O’Reilly’s annual survey of enterprise AI adoption found that just 26% of organizations have AI projects in production, the same percentage as last year. In addition, 31% of enterprises report not using AI in their business today, a figure that is up from 13% last year.
Enterprises rely on their software vendors to integrate new AI functionality into their applications, platforms, and toolkits as well as to internally grow their teams to aid in gaining value from AI integration. According to Gartner, the challenge with AI adoption is clear for many enterprises: only 53% of projects make it out of pilot into production, taking — on average — eight months or longer to create scalable models.

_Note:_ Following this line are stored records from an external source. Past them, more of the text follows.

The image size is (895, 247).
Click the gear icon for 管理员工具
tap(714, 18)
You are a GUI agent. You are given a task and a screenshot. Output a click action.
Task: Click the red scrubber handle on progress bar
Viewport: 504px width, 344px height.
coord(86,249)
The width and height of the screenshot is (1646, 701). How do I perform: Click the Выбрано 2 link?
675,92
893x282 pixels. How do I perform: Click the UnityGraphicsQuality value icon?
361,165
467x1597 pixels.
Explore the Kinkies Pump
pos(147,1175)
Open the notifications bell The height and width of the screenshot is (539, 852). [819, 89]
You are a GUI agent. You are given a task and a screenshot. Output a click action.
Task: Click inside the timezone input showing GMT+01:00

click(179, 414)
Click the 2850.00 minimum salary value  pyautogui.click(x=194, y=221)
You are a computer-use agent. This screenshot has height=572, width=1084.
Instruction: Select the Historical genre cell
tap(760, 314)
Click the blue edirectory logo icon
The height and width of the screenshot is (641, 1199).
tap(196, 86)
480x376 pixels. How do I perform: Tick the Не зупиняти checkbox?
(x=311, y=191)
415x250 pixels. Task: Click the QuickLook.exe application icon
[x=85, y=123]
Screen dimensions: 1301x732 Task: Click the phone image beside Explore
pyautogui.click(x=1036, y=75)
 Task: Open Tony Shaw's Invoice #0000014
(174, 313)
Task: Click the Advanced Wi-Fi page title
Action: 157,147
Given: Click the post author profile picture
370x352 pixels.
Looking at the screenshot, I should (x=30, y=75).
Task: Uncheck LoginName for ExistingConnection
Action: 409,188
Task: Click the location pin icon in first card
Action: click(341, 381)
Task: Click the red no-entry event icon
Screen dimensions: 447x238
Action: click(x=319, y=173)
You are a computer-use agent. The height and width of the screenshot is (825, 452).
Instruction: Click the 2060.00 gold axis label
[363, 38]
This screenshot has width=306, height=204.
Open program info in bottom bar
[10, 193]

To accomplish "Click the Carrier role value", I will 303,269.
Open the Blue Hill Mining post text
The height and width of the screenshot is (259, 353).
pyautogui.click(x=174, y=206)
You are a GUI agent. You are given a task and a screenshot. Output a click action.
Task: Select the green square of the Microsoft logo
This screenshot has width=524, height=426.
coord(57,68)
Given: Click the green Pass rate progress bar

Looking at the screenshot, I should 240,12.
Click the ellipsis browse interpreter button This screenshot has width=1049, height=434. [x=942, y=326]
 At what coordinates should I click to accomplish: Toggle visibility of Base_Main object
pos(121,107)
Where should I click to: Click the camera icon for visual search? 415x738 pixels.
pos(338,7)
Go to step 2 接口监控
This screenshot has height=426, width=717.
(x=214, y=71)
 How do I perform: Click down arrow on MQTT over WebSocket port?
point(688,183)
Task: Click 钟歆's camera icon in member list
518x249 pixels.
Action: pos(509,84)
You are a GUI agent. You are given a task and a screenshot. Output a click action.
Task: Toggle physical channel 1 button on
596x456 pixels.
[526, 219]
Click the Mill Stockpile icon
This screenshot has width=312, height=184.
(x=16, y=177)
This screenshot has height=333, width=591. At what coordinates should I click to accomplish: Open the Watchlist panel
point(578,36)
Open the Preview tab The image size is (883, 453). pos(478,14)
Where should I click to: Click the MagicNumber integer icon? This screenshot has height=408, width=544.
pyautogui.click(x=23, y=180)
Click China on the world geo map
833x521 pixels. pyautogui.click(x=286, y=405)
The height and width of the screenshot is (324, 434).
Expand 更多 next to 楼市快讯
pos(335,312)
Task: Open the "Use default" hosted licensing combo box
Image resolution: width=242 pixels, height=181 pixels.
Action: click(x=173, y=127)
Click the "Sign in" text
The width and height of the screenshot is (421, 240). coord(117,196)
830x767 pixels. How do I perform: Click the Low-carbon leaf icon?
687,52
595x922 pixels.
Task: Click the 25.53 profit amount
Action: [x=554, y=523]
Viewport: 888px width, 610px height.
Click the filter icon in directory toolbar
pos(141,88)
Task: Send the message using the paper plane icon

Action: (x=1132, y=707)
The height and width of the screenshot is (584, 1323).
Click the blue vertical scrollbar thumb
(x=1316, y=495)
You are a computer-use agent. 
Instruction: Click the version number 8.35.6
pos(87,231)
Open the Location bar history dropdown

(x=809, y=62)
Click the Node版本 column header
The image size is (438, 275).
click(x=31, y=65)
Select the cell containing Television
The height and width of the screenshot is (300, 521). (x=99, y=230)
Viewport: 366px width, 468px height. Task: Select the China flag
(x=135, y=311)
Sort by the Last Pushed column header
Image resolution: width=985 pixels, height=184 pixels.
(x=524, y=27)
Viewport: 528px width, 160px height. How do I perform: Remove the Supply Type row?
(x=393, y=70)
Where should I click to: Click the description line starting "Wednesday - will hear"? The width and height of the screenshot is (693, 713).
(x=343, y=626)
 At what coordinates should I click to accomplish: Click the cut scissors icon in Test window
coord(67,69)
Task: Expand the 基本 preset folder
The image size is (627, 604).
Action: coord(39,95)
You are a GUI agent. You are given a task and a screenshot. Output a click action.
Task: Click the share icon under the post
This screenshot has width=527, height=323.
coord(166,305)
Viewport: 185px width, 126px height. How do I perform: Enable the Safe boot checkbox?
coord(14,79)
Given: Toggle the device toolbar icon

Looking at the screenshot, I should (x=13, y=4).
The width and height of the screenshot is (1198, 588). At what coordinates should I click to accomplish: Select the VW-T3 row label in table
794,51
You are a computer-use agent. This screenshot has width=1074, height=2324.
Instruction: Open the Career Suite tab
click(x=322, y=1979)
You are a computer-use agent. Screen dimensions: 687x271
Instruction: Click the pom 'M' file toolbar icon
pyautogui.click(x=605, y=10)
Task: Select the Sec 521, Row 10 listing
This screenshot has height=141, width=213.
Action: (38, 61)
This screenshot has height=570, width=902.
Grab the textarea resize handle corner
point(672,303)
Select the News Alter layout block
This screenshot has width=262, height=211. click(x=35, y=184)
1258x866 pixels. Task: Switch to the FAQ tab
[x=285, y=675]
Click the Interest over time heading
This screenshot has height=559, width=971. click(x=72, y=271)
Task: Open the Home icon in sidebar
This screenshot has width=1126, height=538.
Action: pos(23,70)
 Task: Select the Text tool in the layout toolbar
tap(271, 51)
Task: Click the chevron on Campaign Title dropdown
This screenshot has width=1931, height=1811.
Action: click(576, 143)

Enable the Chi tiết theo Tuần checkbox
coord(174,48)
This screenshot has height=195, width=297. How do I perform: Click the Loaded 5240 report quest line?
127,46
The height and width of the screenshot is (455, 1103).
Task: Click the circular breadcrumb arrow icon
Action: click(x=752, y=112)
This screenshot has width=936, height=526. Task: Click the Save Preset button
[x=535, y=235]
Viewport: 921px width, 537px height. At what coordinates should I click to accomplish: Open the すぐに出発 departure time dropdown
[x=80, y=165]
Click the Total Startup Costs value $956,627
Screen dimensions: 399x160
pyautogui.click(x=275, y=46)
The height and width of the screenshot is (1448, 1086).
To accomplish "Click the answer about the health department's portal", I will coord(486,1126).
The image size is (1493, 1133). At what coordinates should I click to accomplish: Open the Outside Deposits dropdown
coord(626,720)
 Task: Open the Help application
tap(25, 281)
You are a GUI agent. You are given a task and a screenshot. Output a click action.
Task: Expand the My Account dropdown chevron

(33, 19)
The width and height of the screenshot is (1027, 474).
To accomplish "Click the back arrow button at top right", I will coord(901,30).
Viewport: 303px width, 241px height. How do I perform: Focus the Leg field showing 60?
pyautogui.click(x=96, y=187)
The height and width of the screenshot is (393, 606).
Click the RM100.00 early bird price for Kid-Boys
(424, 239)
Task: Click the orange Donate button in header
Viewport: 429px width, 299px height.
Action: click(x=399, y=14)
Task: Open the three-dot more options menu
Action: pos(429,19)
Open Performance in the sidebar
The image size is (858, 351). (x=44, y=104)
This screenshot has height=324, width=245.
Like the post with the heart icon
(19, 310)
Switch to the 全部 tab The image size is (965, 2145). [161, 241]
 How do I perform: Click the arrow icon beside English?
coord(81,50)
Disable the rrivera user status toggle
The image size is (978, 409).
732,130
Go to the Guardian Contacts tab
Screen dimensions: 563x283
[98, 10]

What’s holding AI projects back?
AI project growth is flat this year. According to O’Reilly’s findings, many enterprises with AI projects in production don’t have dedicated AI specialists or developers overseeing the projects. CIOs of financial services and insurance firms VentureBeat interviewed via email say that AI projects built on a well-defined business case and designed to work around data quality challenges have the highest survival rate. However, those CIOs also caution that it’s essential to keep other C-level executives and board members’ initial enthusiasm for projects on track with updates and short design reviews. O’Reilly’s survey found that 37% of retailers and 35% of financial services firms have AI applications in production.
Financial Services CIOs also say real-time risk management models that capitalize on supervised machine learning algorithms and random forest techniques are being pushed to the front of the devops queue today. “We’re seeing the immediate impact of price increases and it’s making AI- and ML-based financial modeling an urgent priority today,” the CIO of one leading financial services and insurance firm said in an e-mail.
To motivate ITteams to learn AI and ML modeling, some companies offer tuition reimbursement as an incentive. The goal is to build internal teams familiar with the existing IT, database and systems infrastructure thatcan help create, test and promote models into production. Based on a survey of CIOs (see chart below) overcoming bottlenecks takes a commitment to larger IT budgets, too..
How data science and machine learning platforms reduce risks
Nearly seven out of 10 enterprises interviewed (68%) believe unexpected outcomes and predictions from models are their greatest risk. Following that, the next greatest risks reported are model interpretability and transparency and model degradation (both at 61%). Meanwhile, security vulnerabilities are considered a risk by just 42% of respondents, safety by 46% and fairness, bias and ethics by 51%.